Eko Prasojo, mantan Wakil Menteri PAN RB menyampaikan bahwa intervensi politik ini membentuk ASN untuk bekerja sesuai dengan loyalitas pimpinannya. Sementara daerah mempunyai porsi yang besar untuk jumlah ASN yaitu sekitar 80 persen sehingga perlu dijaga kenetralannya agar dapat bekerja optimal (Detik.com, 2017). Kondisi tersebut lah yang mendorong dilaksanakannya seleksi terbuka pada pengisian jabatan pimpinan tinggi (JPT).

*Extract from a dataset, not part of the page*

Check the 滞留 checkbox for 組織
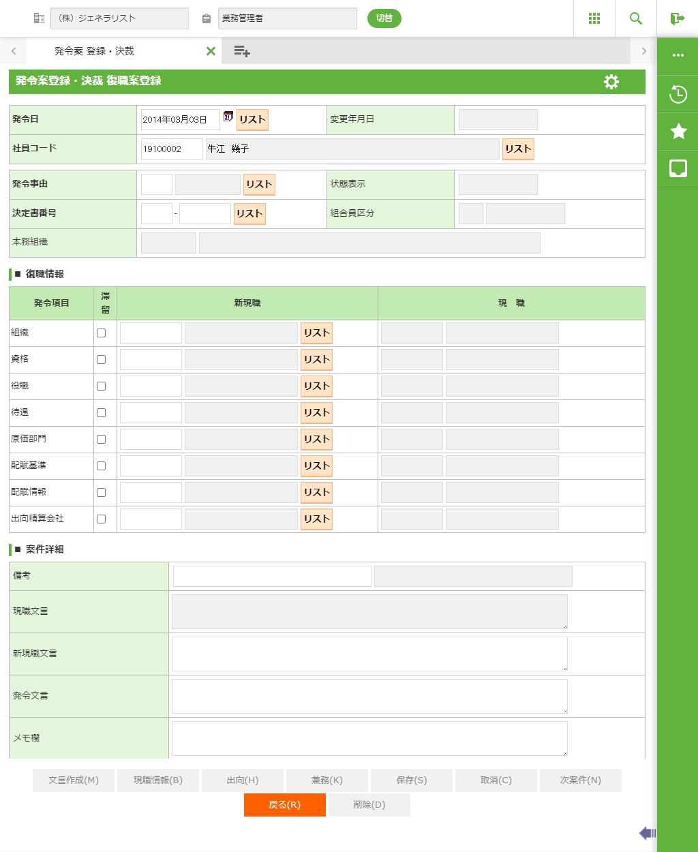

Pelaksanaan seleksi terbuka untuk pengisian JPT menempatkan panitia seleksi (pansel) pada posisi penting. Pansel dibentuk oleh Sekretaris di masing-masing instansi pemerintah seperti Sekjen, Sesmen, Sestama, atau Sekda selaku pejabat yang berwenang harus membentuk panitia seleksi untuk melaksanakan seleksi secara terbuka.

Nantinya, pansel akan memilih tiga calon untuk masing-masing jabatan, untuk selanjutnya diserahkan kepada Pejabat Pembina Kepegawaian (PPK) yakni Menteri, Kepala Lembaga Pemerintah Non Kementerian (LPNK), Gubernur, dan Bupati/Wali Kota. Berbeda dengan pejabat pimpinan tinggi muda dan madya, nama calon akan diserahkan kepada Presiden untuk dipilih dan ditetapkan salah satunya.

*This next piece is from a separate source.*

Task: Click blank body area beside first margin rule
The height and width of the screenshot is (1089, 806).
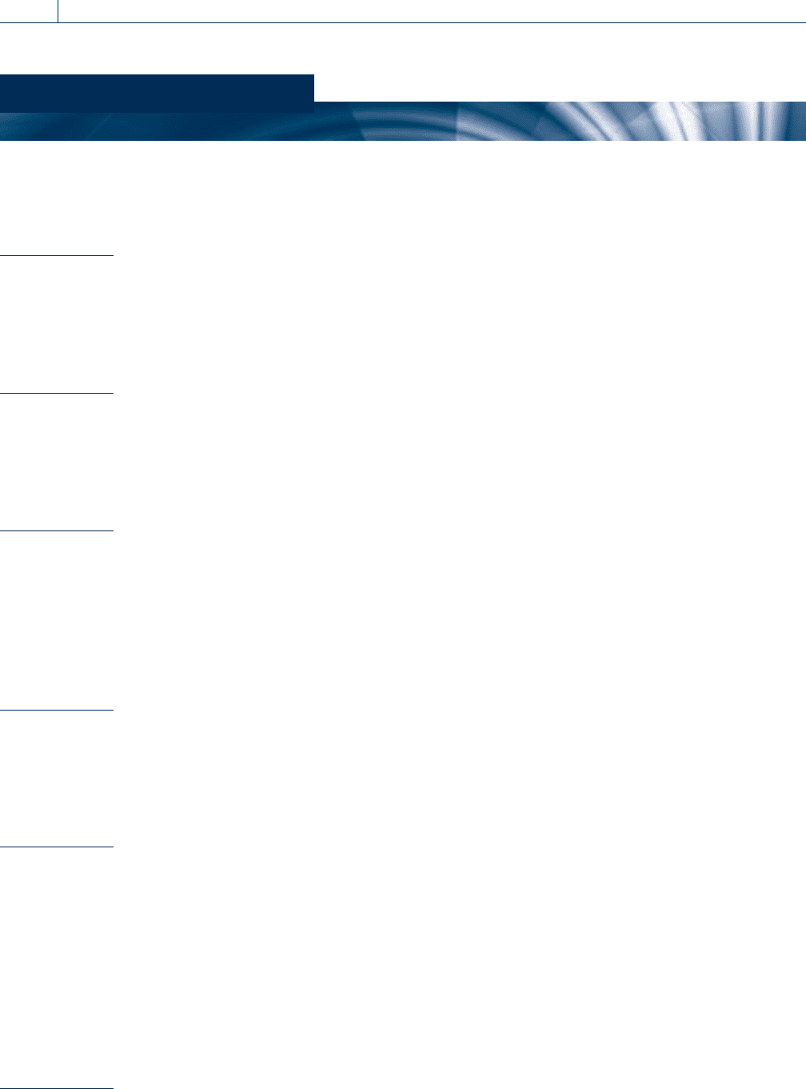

Dalam perjalanannya, pengisian jabatan pimpinan tinggi (JPT) ini tidak selalu berjalan mulus. Pasalnya banyak ASN yang enggan untuk mengikuti lelang jabatan tersebut. Seperti yang baru-baru ini terjadi, sebanyak 239 ASN yang ada di DKI Jakarta tidak bersedia mendaftar seleksi terbuka JPT di Pemprov DKI Jakarta padahal mereka telah memenuhi persyaratan (Republika.co.id, 2021).

Melihat kondisi tersebut tentu bukan tanpa sebab mengapa para ASN tidak bersedia mengikuti seleksi terbuka. Enggan memangku tanggung jawab yang lebih besar dinilai sebagai salah satu penyebab para ASN di DKI Jakarta tidak bersedia mengikuti seleksi terbuka. Seperti yang disampaikan Teguh P. Nugroho, Kepala Ombudsman Jakarta Raya bahwa terdapat kekhawatiran dengan tanggung jawab yang harus  dijalankan oleh ASN yang nantinya mengisi jabatan tinggi. Ditambah dengan besaran TPP yang mereka dapatkan juga sudah cukup tinggi (Paat, 2021).

Menanggapi hal tersebut, Anies Baswedan sebagai Gubernur DKI Jakarta telah menegur para ASN tersebut dan nantinya akan ada sanksi bagi ASN karena tidak dapat memberikan alasan jelas serta tidak melaporkan pada pimpinannya.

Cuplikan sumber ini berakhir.